S3199 sounded interesting enough, just a few km off the main road from Dr. Arroyo, before La Escondida where we would turn east to Aramberri. Gymnocactus subterraneus and Turbinicarpus pseudopectinatus were listed amongst the cacti found at this stop. We were to be disappointed, seeing just Thelocactus buekii, Echinocactus platyacanthus, Feriocactus pilosus and Mammillaria formosa and M. candida. Of course there were numerous unidentified Opuntia and Cylindropuntia as well, plants that were so common that you’d hardly notice them after a while. Not as common were the huge plants of Dasylirion that need more research later to identify the species. The data we had suggested a 200 m walk up a hill to find our target plants. Common sense told us that these target plants were extremely small and were not expected to be in flower, so chances of finding them were slim. After a while it became clear that we were not going to find them, when the sound of a car crunching the grit on the track alerted us of approaching traffic, in the form of a mini bus. We were by now high on a hill top and watched as the minibus stopped near our cars and a man got out and walked around our vehicles. A bit later, Bart emerged at the car, having chosen to look at the other side of the track. Through my zoom lens I could see him talking with the person from the passing vehicle who then returned to the car. We had all decided that it was time to come down the hill, where we learned that the mini bus had been occupied by Czech cactus tourists. The one person who had spoken with Bart only spoke Czech and a little bit of Spanish, so the conversation had been limited to mutual nodding at the names of plants that we had already seen and had hoped to see. Lots of smiles and friendly sounding words and off they went, back to the main road, to be followed by us after we had gathered the troops, and never to be seen again by us, at least not today.

The scenery at S3199 was quite dramatic with camanchaca-like clouds drifting over the distant hills; perhaps another fog related presentation could focus on plants where hill fog provided important regular humidity to support succulent plant life.

After the turning at La Escondida we agreed that the first task should be to secure accommodation for the night. SatNav suggested Hotel Esmeralda which we eventually found by parking on the square and sending Ian and Alain on a run around the town. SatNav insisted every time on sending us the wrong way up one way streets. On foot, that tends to create fewer problems. So the hotel was found and rooms were booked, leaving us free to take a look at one of the many locations to the north of the town for Ariocarpus confusus. A strange name?
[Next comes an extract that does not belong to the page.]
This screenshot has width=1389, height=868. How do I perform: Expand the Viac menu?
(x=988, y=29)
Not really, for a plant that has tubercles somewhere between A. retusus and A. trigonus and a highly variable flower colour, from white to pink to magenta, with yellow also reported but not seen.
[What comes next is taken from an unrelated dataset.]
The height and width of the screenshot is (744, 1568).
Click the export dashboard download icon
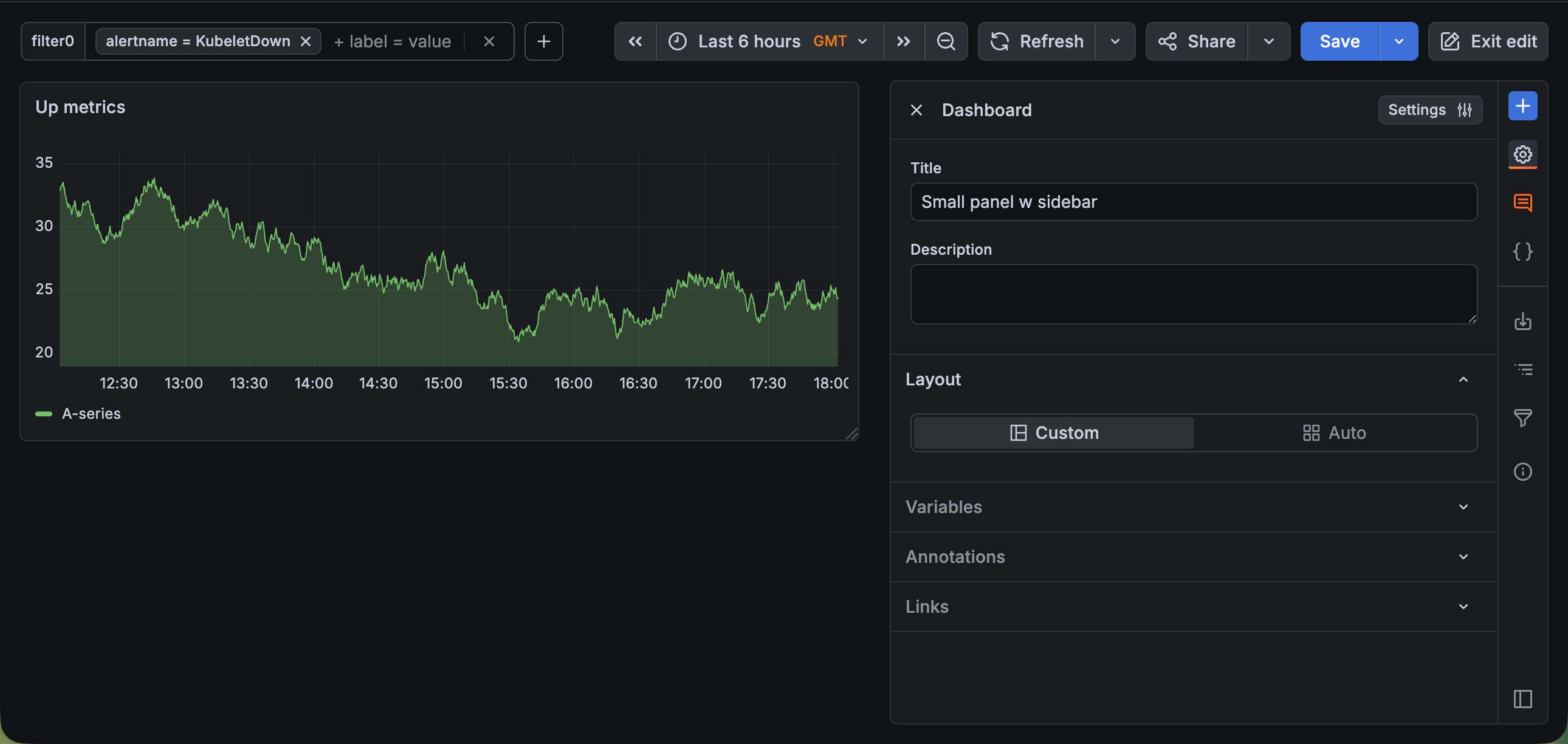click(1522, 322)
To get to the location coordinates, we had to cross a small stream. The ford was flooded and so we sent Alain and Sarda on foot through the fast flowing water to establish the depth. Encouraged by the result, Bart was the first to drive our car through, quickly followed by Cliff in the other car – too fast for me to catch it on video.

Once at our location (S3200) we quickly found huge numbers of Thelocactus conothelos, as well as many large Echinocactus platyacanthus. We realised that we were on the northern side of the hill – fine for cacti on the southern hemisphere, but not so good here in Mexico – so climbed to the top and on the crest of the hill soon found our Ariocarpus in large numbers and in flower!

Ariocarpus confusus, north of Aramberri (S3200)

Ariocarpus confusus, north of Aramberri (S3200)

A great stop, that also provided the first time that I remember seeing E. platyacanthus in flower.

We made sure that we were first to cross the river again, so that we were sure to have our cameras in video mode, ready to catch the other car coming through. They arrived … and stopped. Then Ian got out, rolled up his trouser legs and walked through the water, to join us in our video exercise. Then Cliff followed in the car – all captured on video – a nice change in future presentations from endless pictures of Ariocarpus in flower!